Ada rindu disini, menyelinap kedalam paru-paruku, seperti penyakit menggerogotiku menjadi pupus, bagai tikus dikantor milik pemerintah! Perlahan-perlahan menggeliat didarahku, memanggil-mu dalam lagu paling sentimentil, anggap saja seperti rintihan para pencari tuhan. Dari kemarin, kulepas kau mengembara mengikuti rintik hujan, merontokkan dirimu sendiri pada jalan-jalan basah. Kau mencipta jarak, di saat yang sama, kau juga membuat dirimu jauh dari dirimu sendiri, di dekatmu, di dalammu. Jauh dari diri kita masing-masing, mengakrabi keabadian, pada sesuatu yang tak ternamai, nanar dan tak tertundukkan –Keterasingan!



Aku tahu…

Kita menghadapi perang yang sama, mempraktekan hidup setiap hari hampir tanpa warna, rutinitas kerja yang mengambil banyak waktu bahkan untuk tawa dan canda begitu mahal, ironisnya: kita tidak memiliki banyak pilihan atas diri kita, barangkali sebenarnya kita ini tidak sedang hidup, hanya sekedar mempraktekan kematian..

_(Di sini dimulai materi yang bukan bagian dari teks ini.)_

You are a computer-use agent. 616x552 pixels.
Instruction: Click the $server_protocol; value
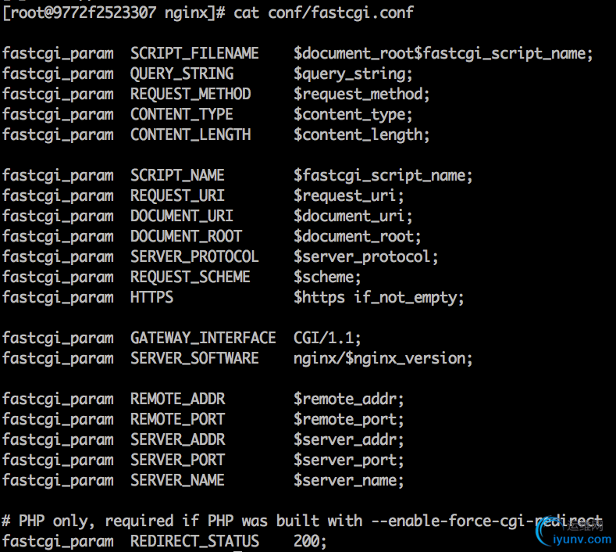click(x=365, y=257)
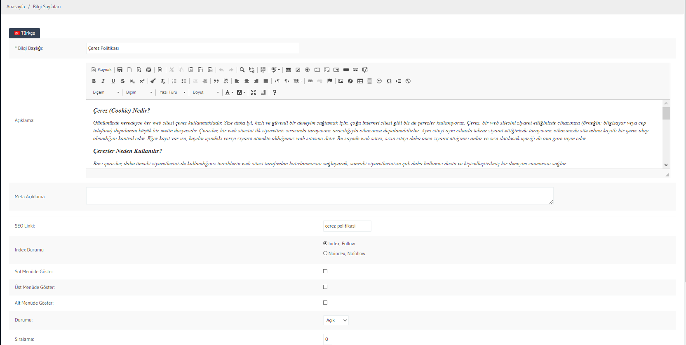
Task: Insert a table using the toolbar
Action: 360,81
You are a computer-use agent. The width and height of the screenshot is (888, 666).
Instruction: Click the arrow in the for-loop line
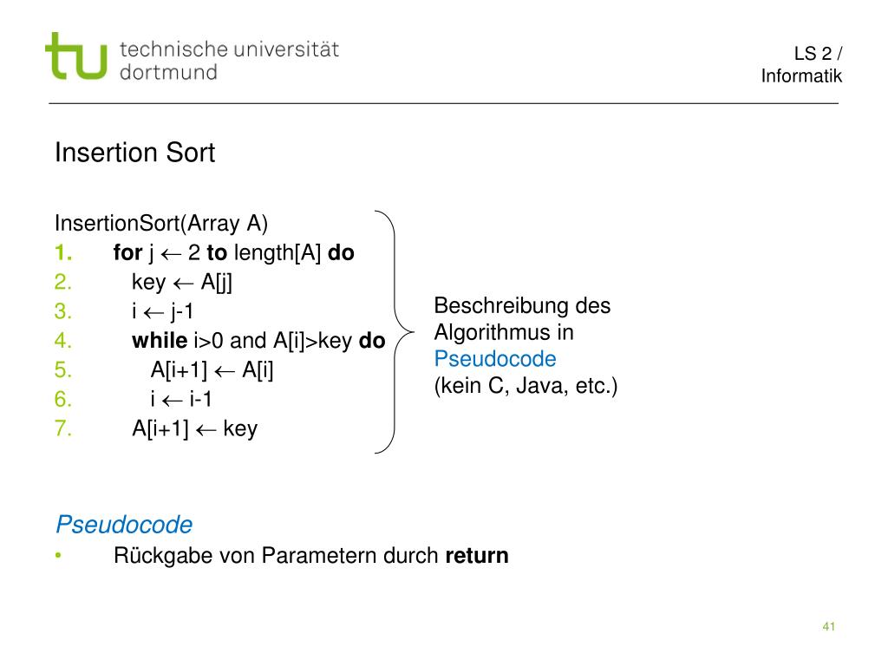click(171, 254)
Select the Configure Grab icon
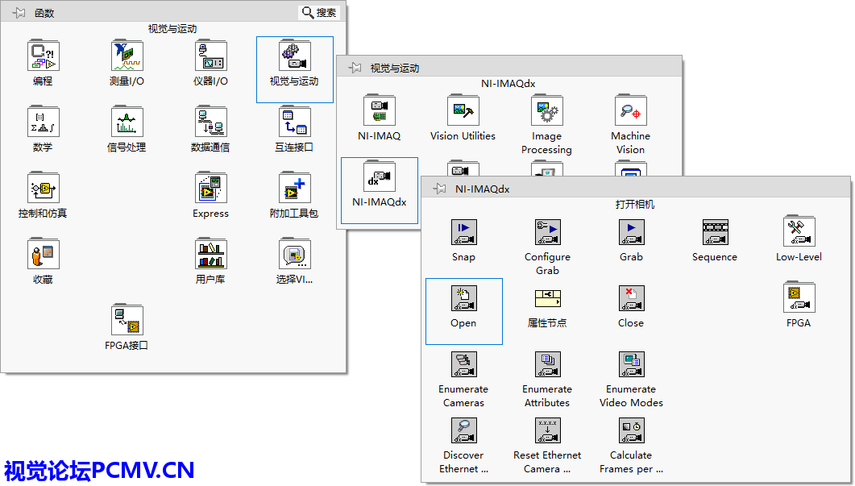The height and width of the screenshot is (486, 855). pyautogui.click(x=547, y=233)
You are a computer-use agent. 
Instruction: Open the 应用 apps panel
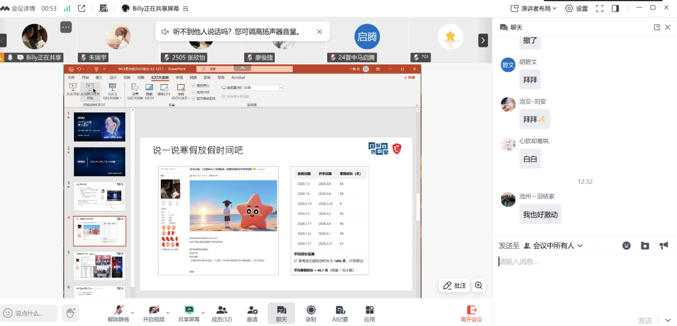pos(369,312)
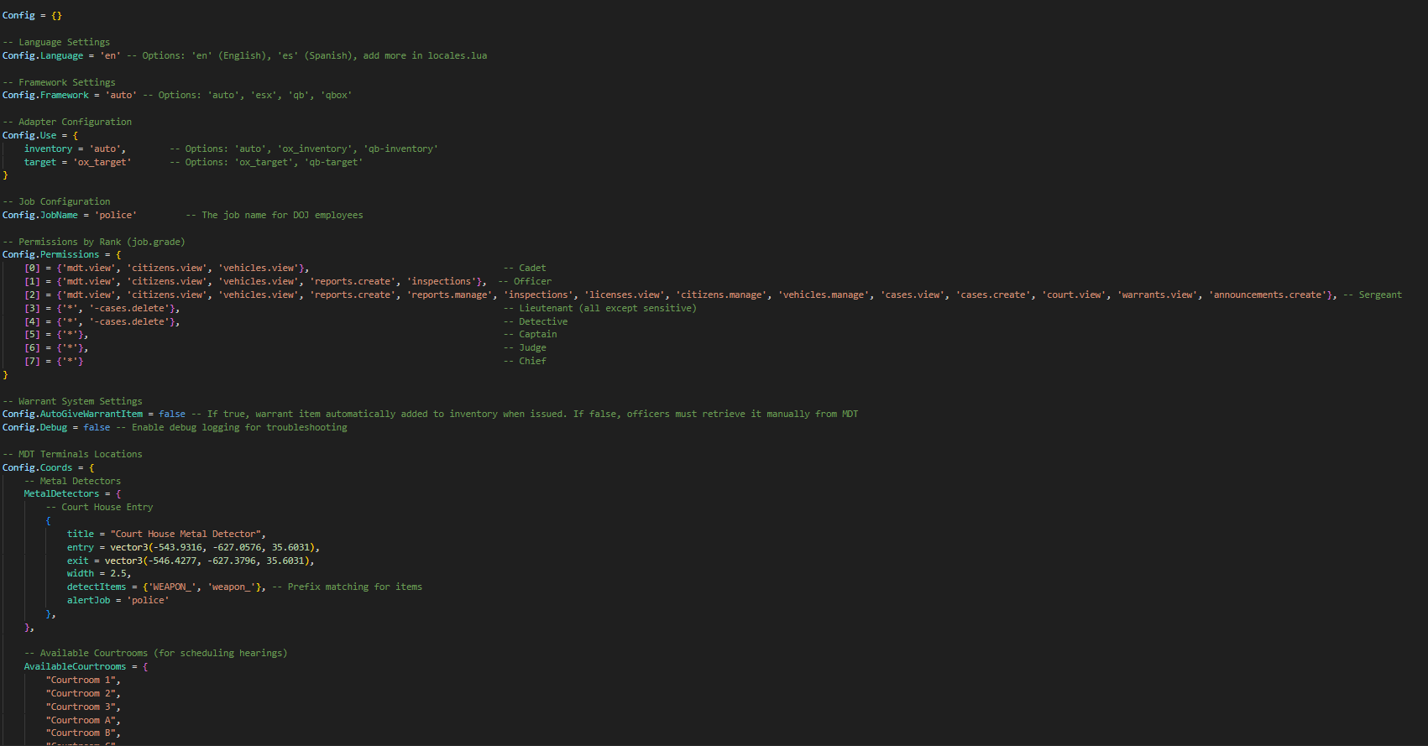The image size is (1428, 746).
Task: Click the false value of Config.Debug
Action: tap(97, 427)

Mungkin kamu bosan mendengar kata-kata bersayapku! Sudahlah, anggap saja aku seorang tak waras yang menertawai kewarasan.. Aku berharap kebosananmu sama seperti kebosananku, bosan dengan para politikus, musik di radio atau jenuh dengan para kritikus bola, betapa jahat kebosanan itu, dan adakah yang lebih subversif dari rasa bosan? akh, siapa yang percaya? bukankah kita ini hidup dalam kebenaran yang sudah ada sejak berabad-abad lampau, bernapas dalam logika mereka, juga hidup dalam bau dan bunyi-bunyian mereka.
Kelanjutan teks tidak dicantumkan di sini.